STATED EXERCISE: Starting at the line that has "The height and" and continuing to the end of the entries, write those lines out again with "screenshot" swapped for "screen capture" and everything else left the same. Leave the pictures out.

Element and text position data
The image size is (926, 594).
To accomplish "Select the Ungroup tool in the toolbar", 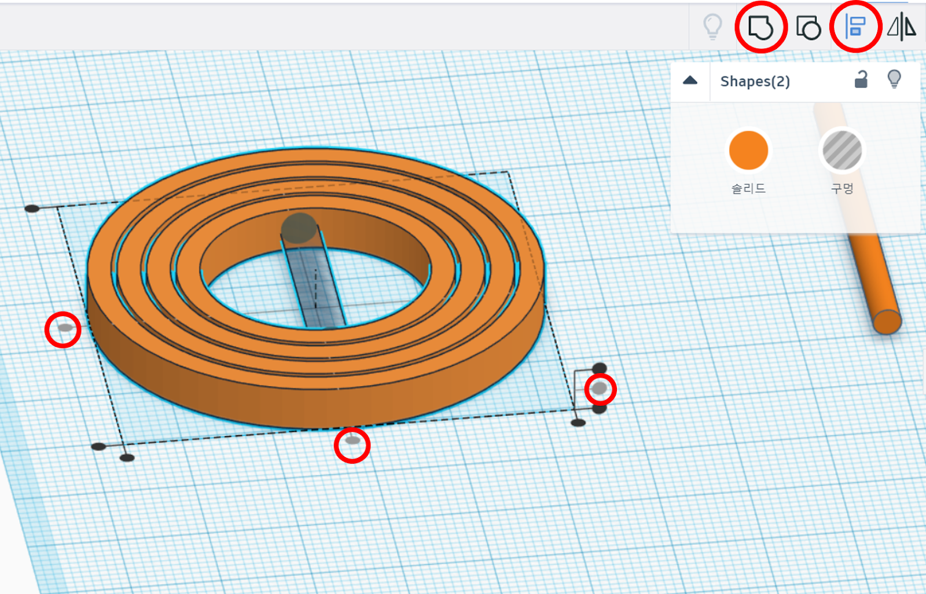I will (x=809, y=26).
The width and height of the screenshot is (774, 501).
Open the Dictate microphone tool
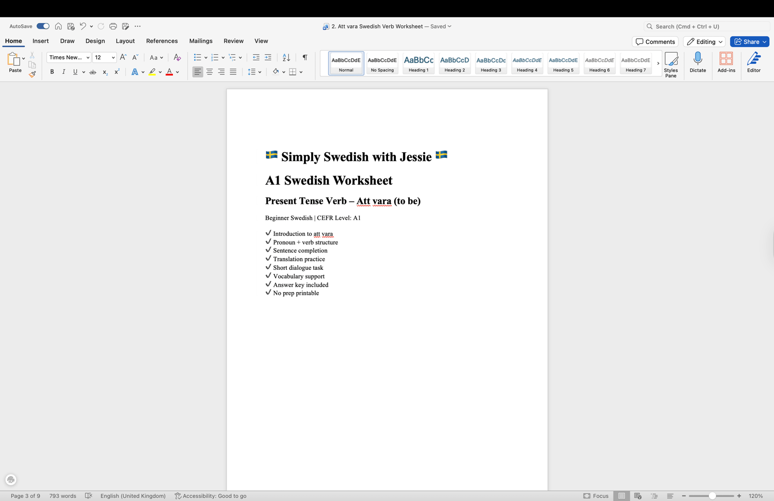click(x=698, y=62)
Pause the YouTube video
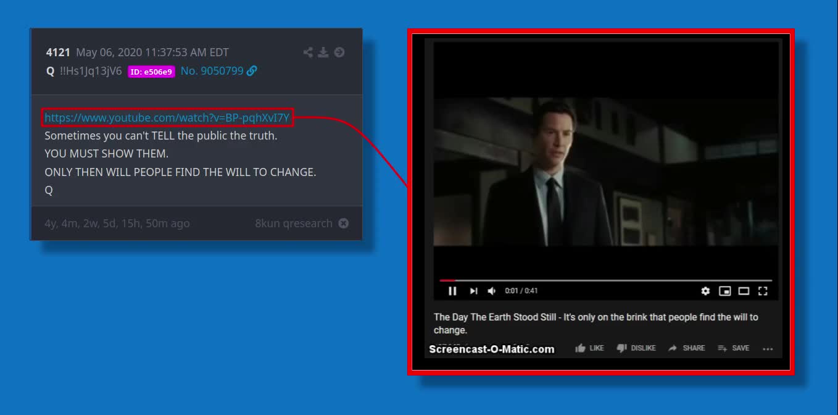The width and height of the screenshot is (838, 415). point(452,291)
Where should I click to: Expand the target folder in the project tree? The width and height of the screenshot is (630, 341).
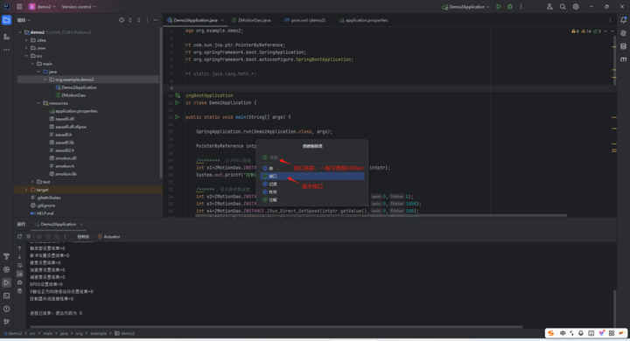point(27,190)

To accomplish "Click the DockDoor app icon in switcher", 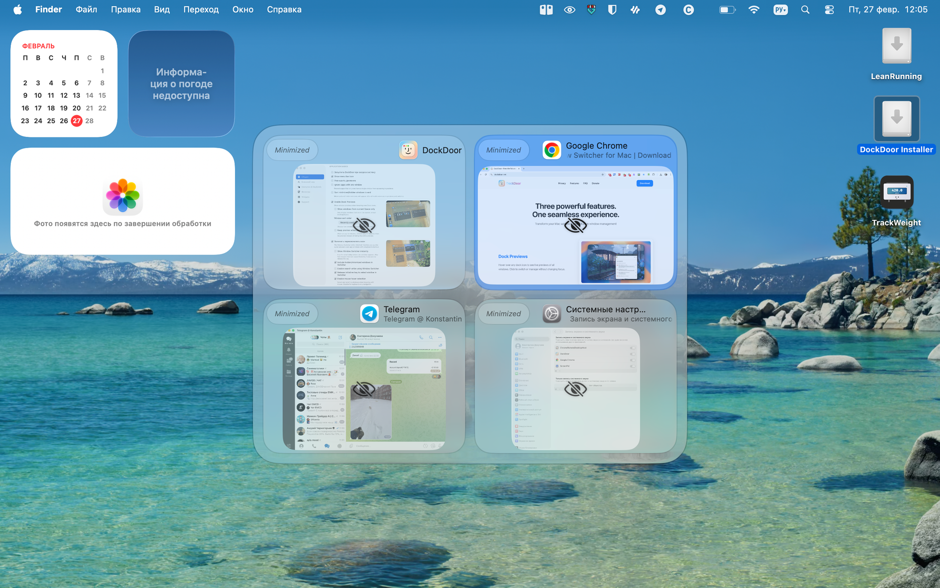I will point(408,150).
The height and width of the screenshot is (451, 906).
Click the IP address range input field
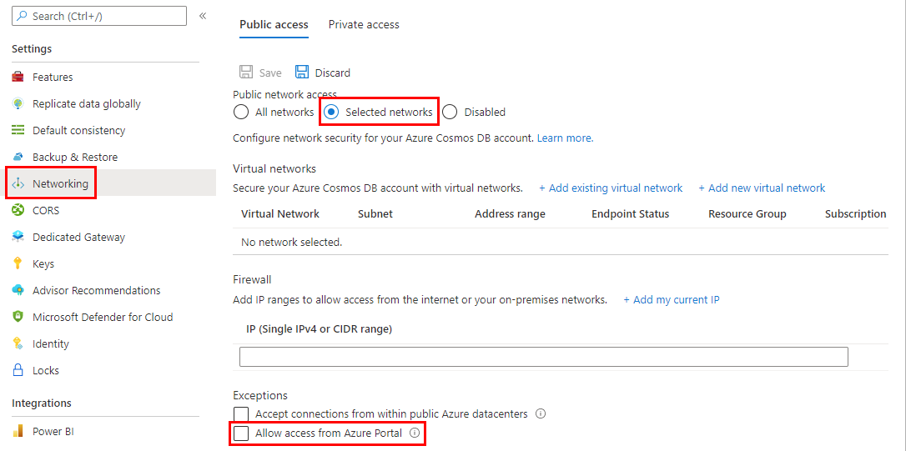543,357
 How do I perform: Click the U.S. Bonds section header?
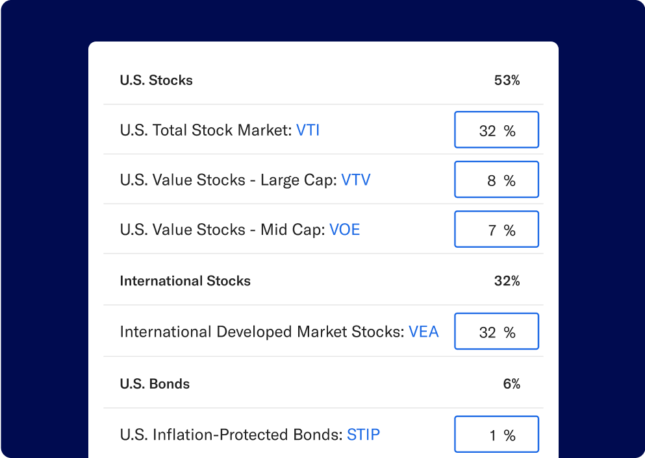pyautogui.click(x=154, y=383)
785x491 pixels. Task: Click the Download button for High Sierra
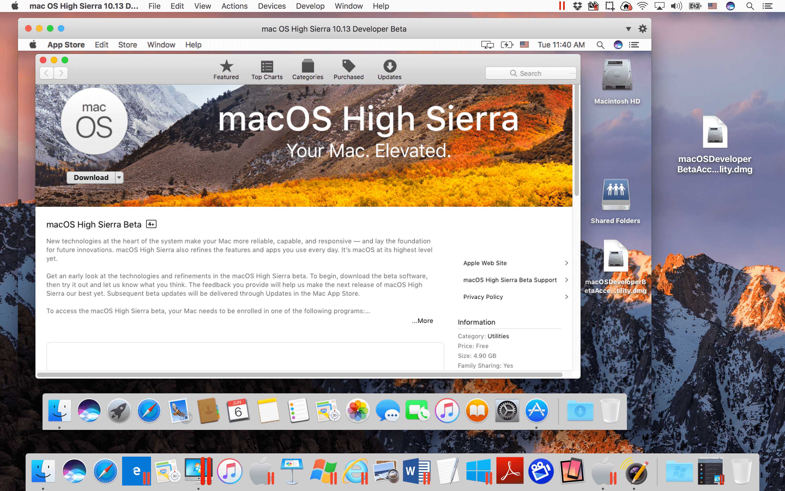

TASK ANSWER:
The height and width of the screen capture is (451, 906).
Click the IP address range input field
543,357
 How do I perform: Click the U.S. Bonds section header?
pyautogui.click(x=154, y=383)
785x491 pixels. Task: Click the Download button for High Sierra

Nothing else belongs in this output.